Tim Brasil salva i conti del gruppo che migliora ricavi e ebitda ma è in rosso di 2,7 miliardi per effetto delle rettifiche fiscali – La Borsa scruta l’Opa di Cdp

Tim migliora ricavi ed ebitda e incassa l’exploit del Brasile ma la Borsa si interroga sulla fattibilità dell’Opa di Stato

il Brasile dà ossigeno ai conti di Tim sotto la guida dell’AD Pietro Labriola ma sulla prima compagnia telefonica italiana resta la grande incognita della fattibilità o meno dell’Opa di Stato che in Borsa ha portato il titolo in rally salvo qualche di presa di beneficio nelle ultime due sedute.

Dalla informativa finanziaria dei primi 9 mesi del 2002, approvata ieri pomeriggio dal Consiglio d’amministrazione di Tim presieduto dal Salvatore Rossi e accompagnato dall’avvio del processo di societarizzazione di Tim Enterprise, emergono tre elementi che, al di là delle importanti rettifiche fiscali, caratterizzano sia l’ultimo trimestre che tutti i primi nove mesi dell’anno.

TIM BRASIL DA’ OSSIGENO AI CONTI DI TUTTO IL GRUPPO

In primo luogo c’è da registrare la crescita dei ricavi da servizio dell’intero gruppo, che salgono a 10,8 miliardi di euro nei primi nove mesi con un rialzo dello 0,5% e una crescita a 3,7 miliardi nel terzo trimestre con un balzo del 3%.

In secondo luogo migliora l’ebitda organico di gruppo che raggiunge i 4,5 miliardi di euro nei primi nove mesi del 2022 e che conferma il trend in miglioramento anche nel terzo trimestre.

In terzo luogo soddisfazioni continuano ad arrivare dal Brasile, dove Tim aumenta i ricavi da servizi e l’ebitda del 18,4% e del 16,2% nei primi nove mesi e ancora di più nel terzo trimestre con uno sprint rispettivamente del 24,7% e del 24,5%.

Il bilancio del gruppo è però in rosso di 2,7 miliardi di euro per effetto delle rettifiche fiscali.

In effetti i dati di bilancio confermano la tesi che ancora nei giorni scorsi ha sostenuto Labriola e cioè che Tim è oggi un gruppo sostanzialmente sano che è zavorrato dal debito che viene dal passato, a cominciare dalla sciagurata Opa a debito del 1999 condotta vittoriosamente da Gnutti e Colaninno con l’appoggio decisivo del Governo D’Alema e il sostegno finanziario della Mediobanca di Enrico Cuccia in spregio degli Agnelli che avevano una partecipazione in Tim.

L’OPA DI CDP SU TIM E’ FATTIBILE SOLO SE LA CASSA TROVA ALTRI PARTNER

Negli ultimi due giorni però, dopo un rally di oltre il 20% in dieci giorni precedenti, la Borsa ha cominciato a registrare qualche vendita (ieri il titolo ha perso l’1,89%) che solleva un dubbio nella comunità finanziaria: le vendite sono il semplice frutto delle prese di beneficio o il segno che qualcuno comincia a dubitare sulla reale fattibilità dell’Opa di Stato realizzata attraverso la Cassa depositi e prestiti (Cdp) sull’intera Tim e ipotizzata dal cosiddetto Piano Minerva del partito del premier Giorgia Meloni?
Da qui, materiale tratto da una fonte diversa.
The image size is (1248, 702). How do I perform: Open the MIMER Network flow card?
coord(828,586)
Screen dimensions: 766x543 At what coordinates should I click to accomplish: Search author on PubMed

A meno che la Cdp non trovi qualche partner è impensabile che la Cassa abbia le risorse per lanciare l’Opa ma è altrettanto impensabile che la Cdp si indebiti per lanciarla perchè rischierebbe di rientrare nel perimetro della pubblica amministrazione e di allargare il debito pubblico italiano.

Dalla soluzione di questi dubbi si capirà quale sia il reale futuro di Tim e della rete unica con Open Fiber che, per essere vantaggiosa e sfruttare tutte le sinergie possibili, ha tempi inevitabilmente stretti e non può attendere le lentezze della politica.